Steve Joordens on Critical Thinking


Coming straight from the Psychology Department of U of T (Scarborough Campus), this lecture addresses primarily first year students and talks about the lecturer's struggle to get his students to think.

Professor Steve Joordens A very interesting lecture. I’ll start with my notes:

  • lecture dedicated to his father, who had passed away recently
  • “expert opinion”, William James – Jimi Hendrix of thinking – on forming opinions, from Pragmatism:

The process is always the same.

The individual has a stock of old opinions already.

The individual meets a new experience that puts some of these old opinions to a strain.

  • Somebody contradicts them.
  • In a reflective moment, the individual discovers that they contradict each other.
  • The individual hears of facts with which they are incompatible.
  • Desires arise in the individual which the old opinions fail to satisfy.

The result is inward trouble, to which the individual's mind till then had been a stranger.

The individual seeks to escape from this inward trouble by modifying the old opinions.

  • The individual saves as many of the old opinions as is possible (for in this matter we are all extreme conservatives).
  • Old opinions resist change very variously.
  • The individual tries to change this and then that.

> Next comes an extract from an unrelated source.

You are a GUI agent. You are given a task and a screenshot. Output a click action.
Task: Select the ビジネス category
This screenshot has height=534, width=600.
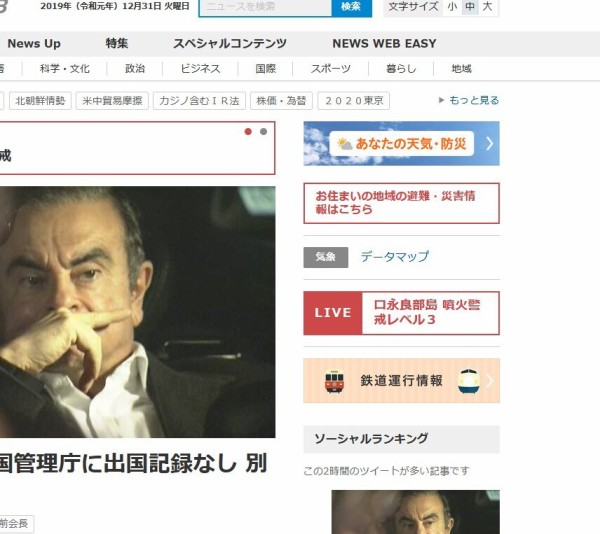click(x=200, y=69)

Finally, some new opinion comes up which the individual can graft upon the ancient stock of old opinions with a minimum of disturbance to the others.

  • The new opinion mediates between the stock and the new experience.
  • The new opinion runs the stock and the new experience into one another most felicitously and expediently.

The new opinion is then adapted as the true one.

  • The new opinion preserves the older stock of truths with a minimum of modification, stretching them just enough to make them admit the novelty, but conceiving that in ways as familiar as the case leaves possible.
  • An outreĆ© explanation, violating all our preconceptions, would never pass for a true account of a novelty.

The most violent revolutions in an individual's beliefs leave most of his old order standing.

New truth is always a go-between, a smoother-over of transitions.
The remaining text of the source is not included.